CARIBOU, Maine — The mayor’s choice to eliminate the prayers that open city meetings prompted Caribou councilors to reinstate the tradition and not create a policy governing prayers.
Since January 2020, Caribou councilors have opened all meetings with an invocation or inspirational thought that either the mayor or a guest recites. Guests typically include clergy from local churches, and the prayer has been a regular agenda item after the pledge of allegiance.
It was started by then-Mayor Mark Goughan, who announced that Caribou would use the same municipal-based prayer that Fort Fairfield town councilors traditionally used. At the time, the council did not vote on the matter, and the city manager asked each incoming mayor if they wanted to continue with the prayers.
Former Mayor Jody Smith kept the tradition after becoming mayor in 2021. But this year, newly appointed Mayor Courtney Boma opted to eliminate the prayer for fear of opening up the city to potential legal liability. She did not fully explain her reasoning during the council’s Jan. 8 meeting, prompting questions from Councilor John Morrill.

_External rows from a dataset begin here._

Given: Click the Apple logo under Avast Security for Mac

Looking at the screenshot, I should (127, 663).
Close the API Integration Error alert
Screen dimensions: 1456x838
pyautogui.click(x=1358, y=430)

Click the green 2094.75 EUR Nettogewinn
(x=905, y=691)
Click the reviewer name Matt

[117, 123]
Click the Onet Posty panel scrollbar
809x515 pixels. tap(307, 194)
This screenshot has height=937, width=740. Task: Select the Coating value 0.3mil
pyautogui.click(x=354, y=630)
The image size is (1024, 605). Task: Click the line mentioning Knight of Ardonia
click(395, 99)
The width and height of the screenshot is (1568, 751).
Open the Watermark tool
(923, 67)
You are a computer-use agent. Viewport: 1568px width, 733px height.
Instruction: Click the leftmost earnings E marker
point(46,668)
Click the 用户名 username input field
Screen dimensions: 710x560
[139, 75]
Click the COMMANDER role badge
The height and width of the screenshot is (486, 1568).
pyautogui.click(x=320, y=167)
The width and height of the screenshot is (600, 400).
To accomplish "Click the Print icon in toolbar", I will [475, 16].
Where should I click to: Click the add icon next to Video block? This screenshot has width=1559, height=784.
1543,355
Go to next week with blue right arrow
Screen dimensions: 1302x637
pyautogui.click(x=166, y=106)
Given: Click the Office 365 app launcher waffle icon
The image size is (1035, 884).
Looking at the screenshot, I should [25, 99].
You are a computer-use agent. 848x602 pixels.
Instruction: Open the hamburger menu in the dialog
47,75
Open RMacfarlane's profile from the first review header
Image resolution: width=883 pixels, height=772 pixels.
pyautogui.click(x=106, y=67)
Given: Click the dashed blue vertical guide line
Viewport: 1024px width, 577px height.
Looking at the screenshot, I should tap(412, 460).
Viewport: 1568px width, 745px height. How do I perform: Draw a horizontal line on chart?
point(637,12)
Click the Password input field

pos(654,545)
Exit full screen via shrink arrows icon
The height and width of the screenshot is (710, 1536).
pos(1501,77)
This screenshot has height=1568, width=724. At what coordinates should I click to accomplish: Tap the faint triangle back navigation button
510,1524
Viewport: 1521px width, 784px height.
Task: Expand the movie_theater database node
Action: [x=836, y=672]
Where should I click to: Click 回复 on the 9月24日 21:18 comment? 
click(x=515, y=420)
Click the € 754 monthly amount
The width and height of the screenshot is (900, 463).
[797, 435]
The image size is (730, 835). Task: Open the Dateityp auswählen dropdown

On Monday, several other councilors said that the council, not the mayor, should debate and vote on the matter themselves. The council opted to not create a new policy and instead voted 4 to 2 to keep the opening prayer at meetings.
“I think the tradition established four years ago was a terrible misstep,” said Councilor Dan Bagley. “[The prayer] was established by decree, then taken off by decree. It should be taken up by the council.”
Both Boma and City Manager Penny Thompson said that councilors’ concerns prompted more research as to whether the council should create a policy governing the rules of public prayer to avoid potential lawsuits.
“This wasn’t meant to offend or upset anyone,” Boma said. “[The prayer] was taken off the agenda the same way it was put on.”
When clergy were not present, the city mayor has typically read from a prayer written with elected officials in mind. It calls for citizens’ safety and soundness of judgment in public officials, concluding by saying, “This we pray to the holy father. Amen.”
Smith led the prayer on Jan. 2 before councilors elected Boma mayor in a secret ballot. After seeking legal advice from the Maine Municipal Association, Thompson recommended that councilors create a policy that would govern how the city council must conduct public prayers before meetings.
While the First Amendment to the U.S. Constitution protects freedom of speech and religion along with the concept of separation of church and state, legal precedent has generally allowed municipalities to decide policies on public prayer, Thompson noted.
In 2014, the U.S. Supreme Court decided in the case of Town of Greece v. Galloway that it is constitutional for officials to hold an opening prayer that is religious in content, even if the prayer references a religious deity, so long as they do not require audience members to participate, allow individual to leave the room and return after the prayer is over and do not use the prayer to promote or criticize one faith over another.
The high court decided that elected officials in Greece, New York, a town of 94,000, could continue with prayers because they were ceremonial in nature and done before board members conducted town business.
Caribou City Councilor Tamara Lovewell said she was in favor of drafting a new city policy.
“I think a policy would show that we’re respecting everyone and not trying to preach one faith over another,” Lovewell said. “Personally, I’d like to see the prayer back in place.”
Deputy Mayor Joan Theriault also took issue with the lack of a council vote in 2020 and argued that the prayer seemed out of place in a political meeting.
“I believe in prayer, but I don’t think it belongs here in a public setting where we might have people of different religions,” said Theriault, who voted against the measure alongside Boma. “We went for years without it and I think there needs to be a separation of church and state.”